Task description:
Reproduce the listing word for word. Skip any image.

=== Begin Enclosure ===

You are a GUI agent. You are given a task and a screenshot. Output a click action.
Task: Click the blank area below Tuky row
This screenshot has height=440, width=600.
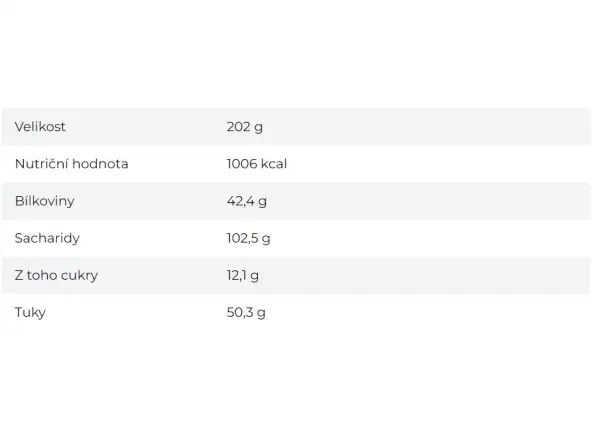pos(300,386)
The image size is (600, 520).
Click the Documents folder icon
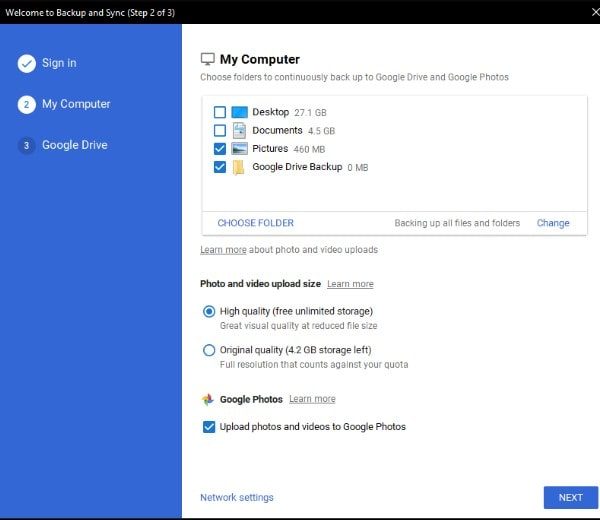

=== End Enclosure ===

Reply to the exercise:
You are a GUI agent. You are given a task and a screenshot. Output a click action.
Task: Click the blank area below Tuky row
This screenshot has height=440, width=600.
pos(300,386)
The image size is (600, 520).
Click the Documents folder icon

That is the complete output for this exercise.